Saturday, February 4, 2012

The zesty joy of weight loss

The other day I saw a particularly squicky ad. Of course, advertising is one of the worst places to look in terms of rampant negative stereotypes and terrible messages, and unfortunately I'm so used to seeing women in bikinis flocking to men because they have the right beer/cologne/shampoo/high speed network that I just can't feel angry every time. But sometimes it's the more subtle, insinuating messages that seem worse to me, personally, and that was the case with this Special K cereal ad that I saw. It starts by showing the feet of many women standing in front of their scales, nervous about stepping on. Then, as each of them steps up onto the scale, instead of showing numbers the little digital screens read 'joy', 'spirit', 'freedom', etc.
 
So let's start with a simple fact: losing weight isn't a magic wand for making life better.
It doesn't make someone become a happier, more confident, better person. There's definitely the societal notion that weight loss makes a person healthier (an often blatantly untrue generalization), but the interesting thing about this and many other commercials is that they don't even mention health when trying to market weight loss to women. So the question then becomes why is losing weight, even if it's a choice that has nothing to do with health, considered to be a good thing by default?
 
I think that a lot of it comes back to the fact that society expects women to be objects of beauty and sexual desirability for (heterosexual) men. Women are taught that their worth as a human being is inherently linked to their sexual desirability, and the current final word in beauty is being skinny. Women are inundated with messages that thin is beautiful, and since we've been taught that beauty defines us as people, that means that being 'fat' is something that makes you less of a person, and being 'thin' makes you a better person.

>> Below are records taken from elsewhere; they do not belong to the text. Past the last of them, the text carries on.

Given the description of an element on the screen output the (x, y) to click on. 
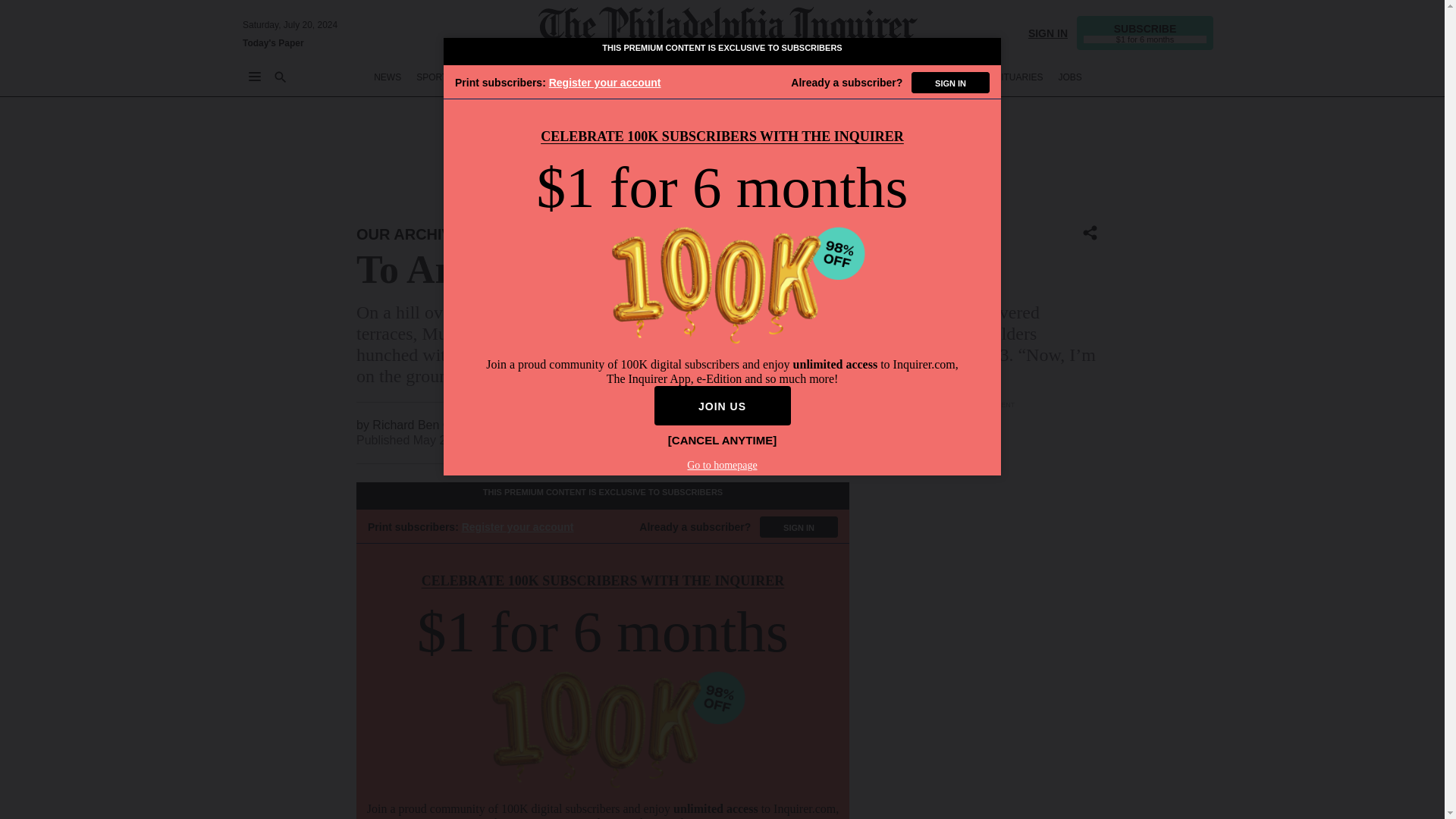
OPINION (604, 77)
HEALTH (878, 77)
OUR ARCHIVES (413, 234)
JOBS (1069, 77)
SUBSCRIBE (1144, 32)
BETTING (488, 77)
Today's Paper (273, 42)
SIGN IN (1047, 32)
Share Icon (1090, 233)
BUSINESS (545, 77)
OBITUARIES (1015, 77)
3rd party ad content (727, 156)
LIFE (795, 77)
REAL ESTATE (942, 77)
SPORTS (434, 77)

These messages about the inherent benefit of weight loss are, of course, everywhere. The hosts of celebrity gossip shows ask actresses what diet they're currently on with no doubt as to whether they are indeed dieting; because no woman in the public eye could possibly consider not striving to be 'beautiful', and no woman striving to be beautiful could eat with no regard for becoming/remaining thin, right? All the time, in TV fiction, in ads, in reality shows, we see people complimenting women on their weight loss, with the inherent assumption that the woman in question wanted to lose weight and is happy about her weight loss. No one ever considers whether the weight loss was intentional, whether her previous weight was healthy and suited to her, whether the weight loss might be caused by stress or illness. A simple congratulations seems to be all that's needed, and the woman in question is, of course, flattered (not upset that people are scrutinizing her weight and making judgements based on it, which is how I'd feel if someone tried to congratulate me on losing weight). And so we see, once again, that the attitude has nothing to do with health and everything to do with societal beauty standards. The woman is skinnier, and therefore prettier, and therefore it is a good thing.

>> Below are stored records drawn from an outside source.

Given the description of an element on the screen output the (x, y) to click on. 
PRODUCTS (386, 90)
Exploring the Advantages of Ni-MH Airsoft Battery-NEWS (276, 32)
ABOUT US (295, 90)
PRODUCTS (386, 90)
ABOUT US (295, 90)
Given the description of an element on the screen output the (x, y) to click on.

Weight loss is just one more way of stripping women of choices regarding their own bodies, one more way to shame and control them, and one that's not only emotionally damaging but also incredibly physically damaging.

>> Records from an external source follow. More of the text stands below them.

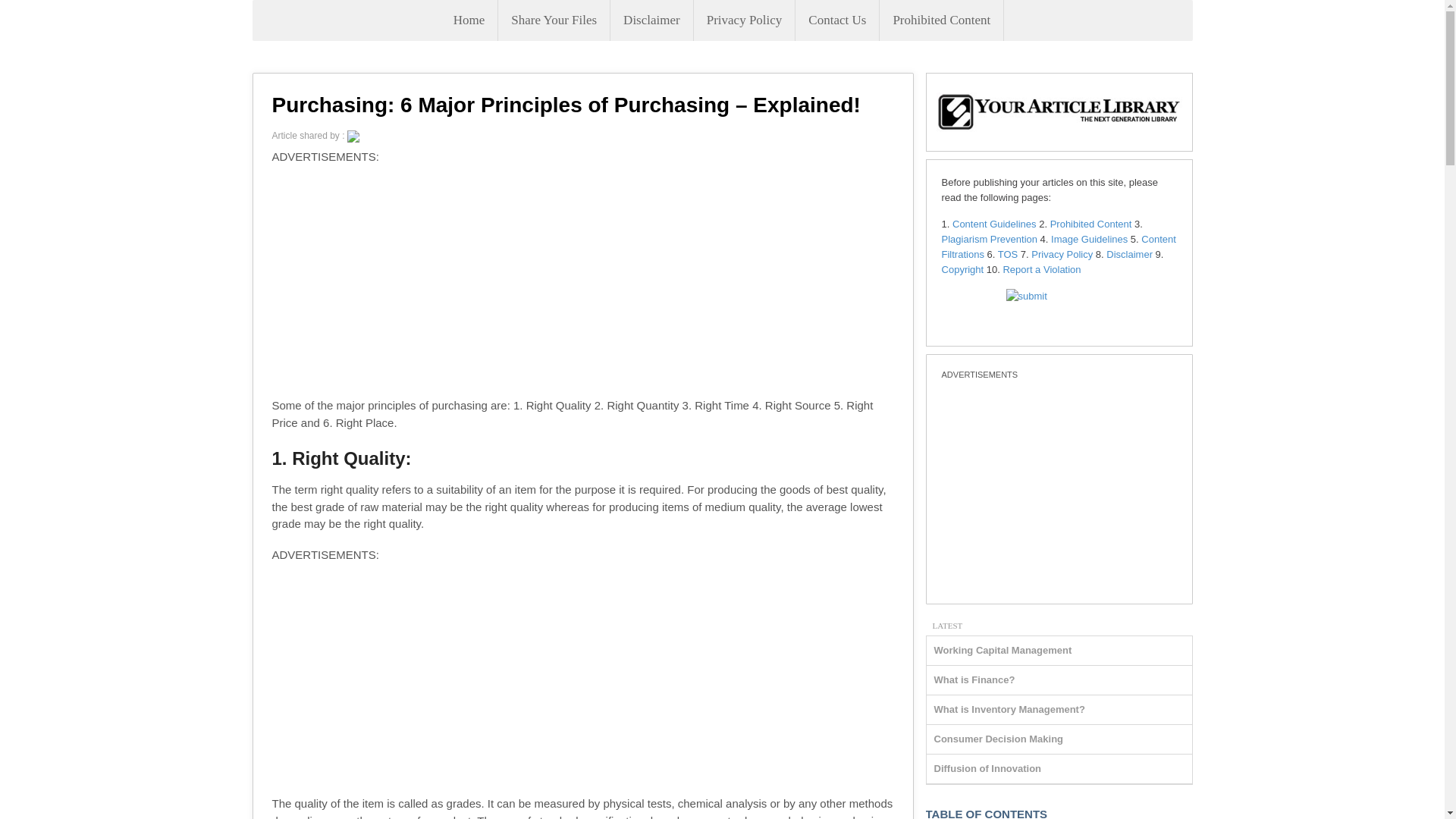
Prohibited Content (1090, 224)
What is Finance? (974, 679)
Diffusion of Innovation (988, 767)
Content Guidelines (994, 224)
Report a Violation (1041, 269)
What is Finance? (974, 679)
Working Capital Management (1002, 650)
What is Inventory Management? (1009, 708)
Home (469, 20)
Share Your Files (553, 20)
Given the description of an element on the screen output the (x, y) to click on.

It took me awhile to realize why I found this particular ad so disturbing. There are the obvious issues of selling weight loss to women as a way to improve their lives, but I see that a lot in advertising. What really got to me was the imagery of the scale reading confidence, joy, zest. This commercial literally defines the entire character of a woman by a single number: her weight. And that is just fucking disturbing.